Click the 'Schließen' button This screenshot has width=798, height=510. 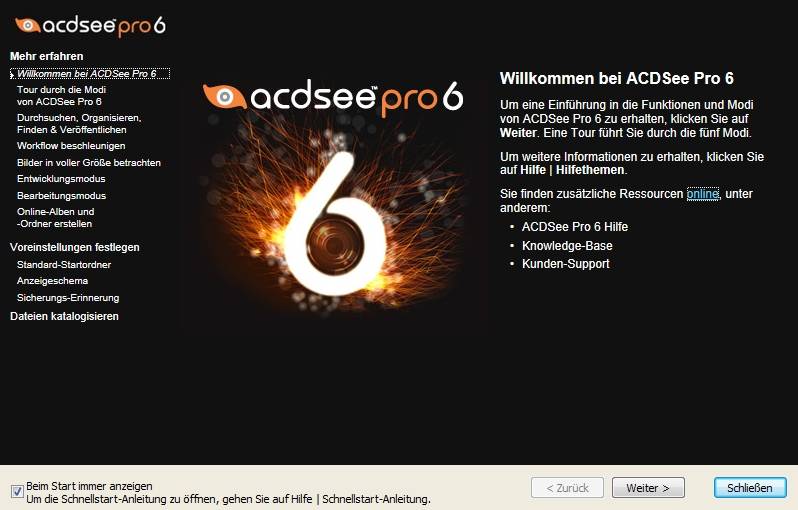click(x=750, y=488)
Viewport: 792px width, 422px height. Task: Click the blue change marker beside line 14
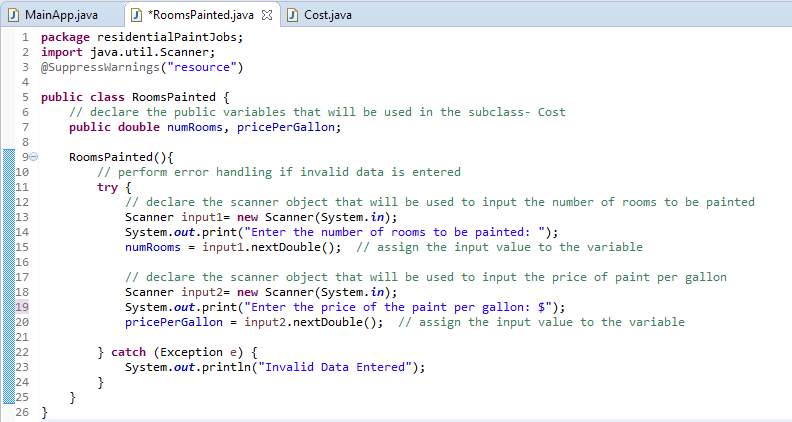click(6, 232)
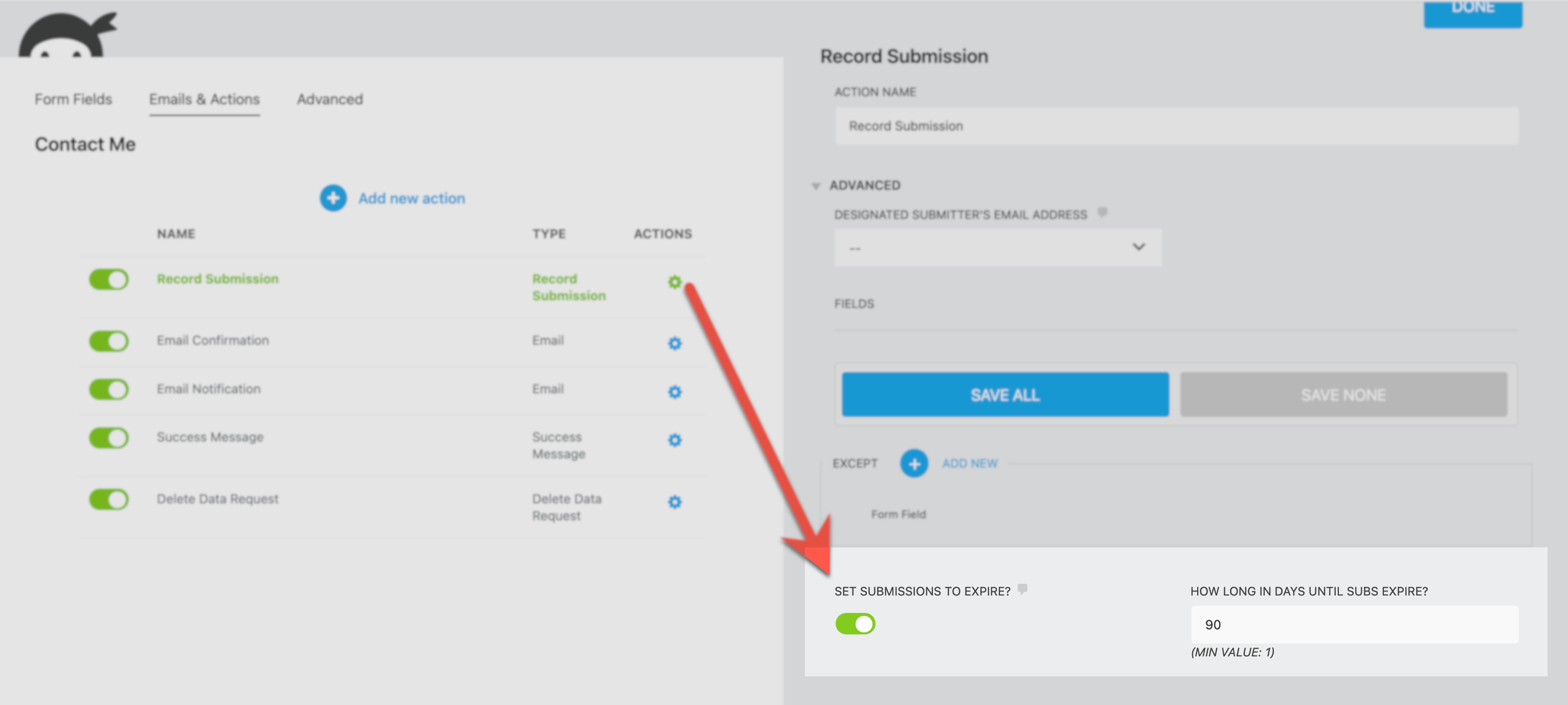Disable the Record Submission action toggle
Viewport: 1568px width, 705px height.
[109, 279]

- _Given instruction_
Switch "blue" to "green" in the lines starting at the one containing "Viewport: 792px width, 422px" and ending at the end of the data, keeping everything else unchanged. Give those lines back without the pictures.

- _Final result_
Viewport: 792px width, 422px height. Task: Click the green change marker beside line 14
click(6, 232)
Disable the Record Submission action toggle
Viewport: 1568px width, 705px height.
[109, 279]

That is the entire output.